# Plan for today

1.  **Aggregation and reduction**

    -   Performing computations on (subset of) data

2.  **Combining data**

    -   Concatenation
    -   Merging / joining
    -   Handling missing values

***
# Environment setup

In [None]:
# Uncomment this to use files in the local data/ directory
DATA_PATH = '../../data'

# Uncomment this to load data directly from GitHub
# DATA_PATH = 'https://raw.githubusercontent.com/richardfoltyn/FIE463-V25/main/data'

In [None]:
import pandas as pd 

# Display only 6 rows of data
pd.set_option('display.max_rows', 6)

***
# Grouping and aggregation with pandas

## Aggregation and reduction

*Split-apply-combine* operations:

1. *Split* data into groups based on some criteria;
2. *Apply* some function to each group separately; and
3. *Combine* the results into a single `DataFrame` or `Series`.

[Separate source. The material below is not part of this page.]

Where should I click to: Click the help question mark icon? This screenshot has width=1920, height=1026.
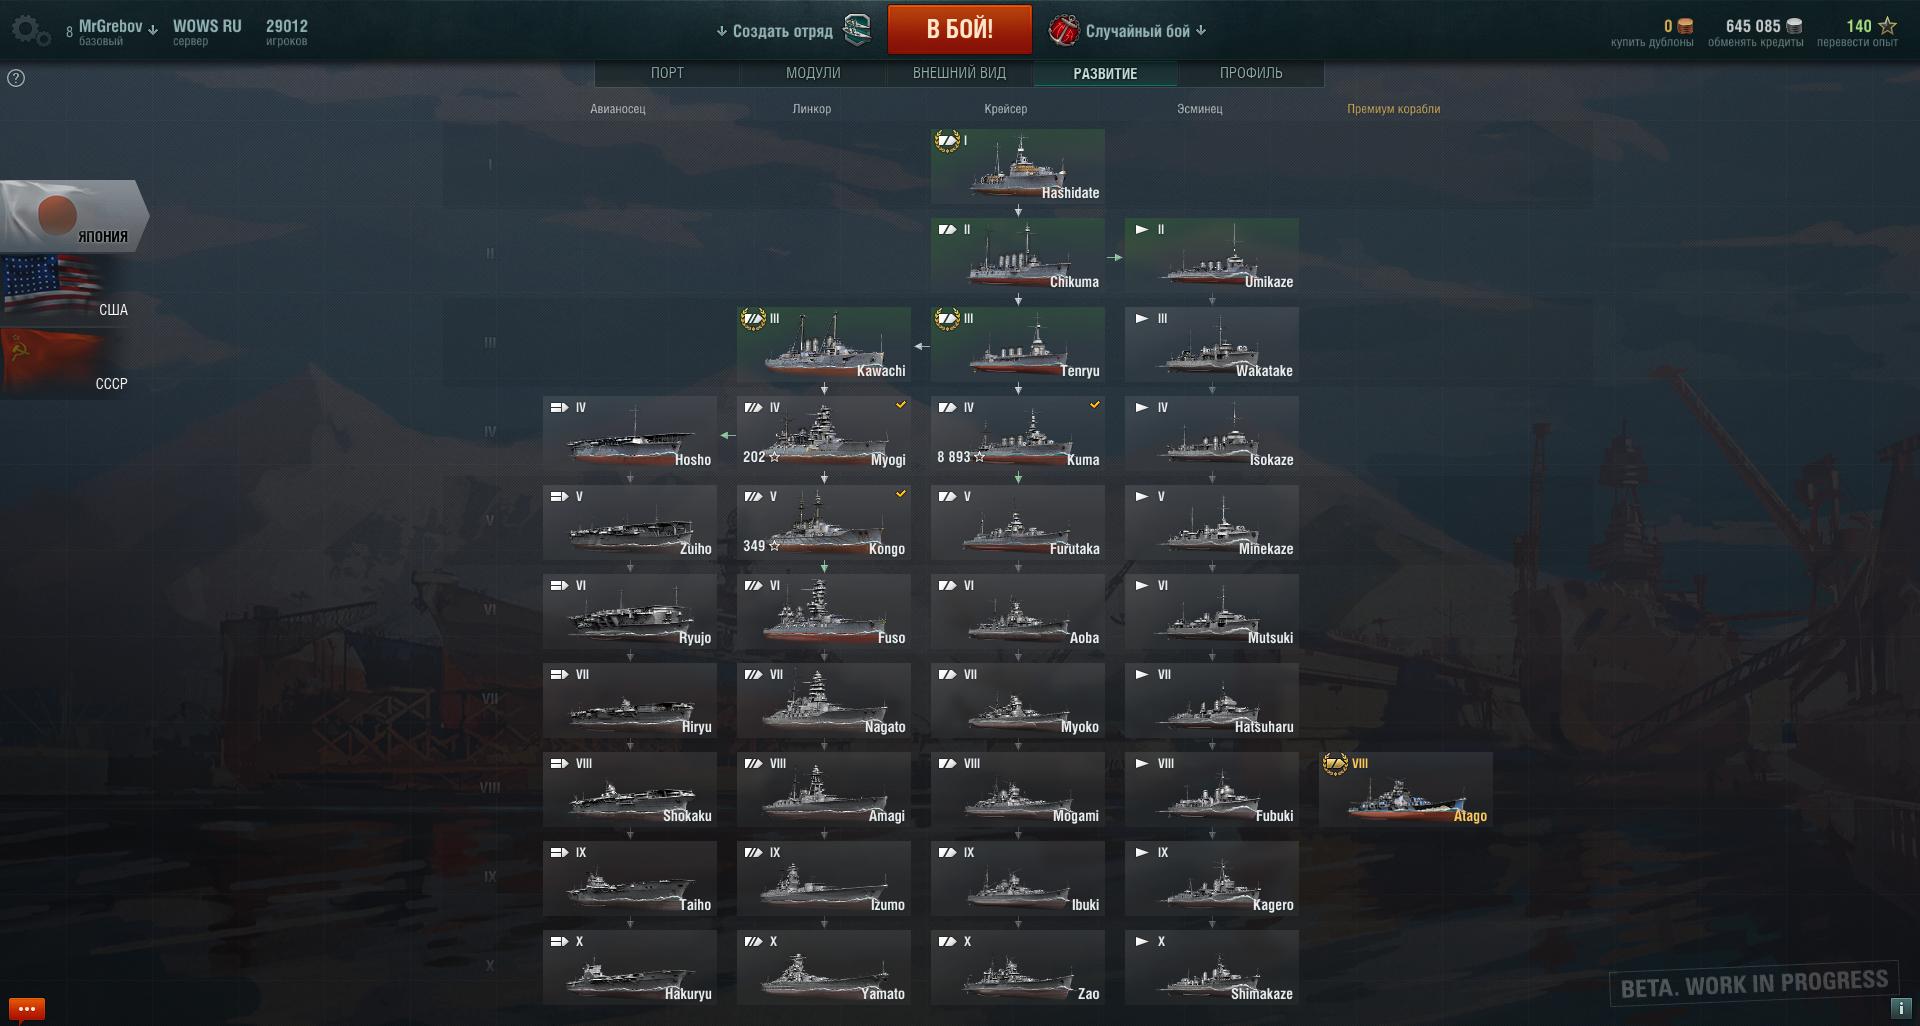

See [cheat sheet](https://pandas.pydata.org/Pandas_Cheat_Sheet.pdf) for an illustration of such operations.

***
### Aggregations of whole Series or DataFrames

Pandas supports the usual set of aggregation functions, e.g.:

-   [`mean()`](https://pandas.pydata.org/docs/reference/api/pandas.DataFrame.mean.html)
-   [`sum()`](https://pandas.pydata.org/docs/reference/api/pandas.DataFrame.sum.html)
-   [`std()`](https://pandas.pydata.org/docs/reference/api/pandas.DataFrame.std.html), 
    [`var()`](https://pandas.pydata.org/docs/reference/api/pandas.DataFrame.var.html)
-   [`quantile()`](https://pandas.pydata.org/docs/reference/api/pandas.DataFrame.quantile.html)
-   [`count()`](https://pandas.pydata.org/docs/reference/api/pandas.DataFrame.count.html)
-   [`min()`](https://pandas.pydata.org/docs/reference/api/pandas.DataFrame.min.html), 
    [`max()`](https://pandas.pydata.org/docs/reference/api/pandas.DataFrame.max.html)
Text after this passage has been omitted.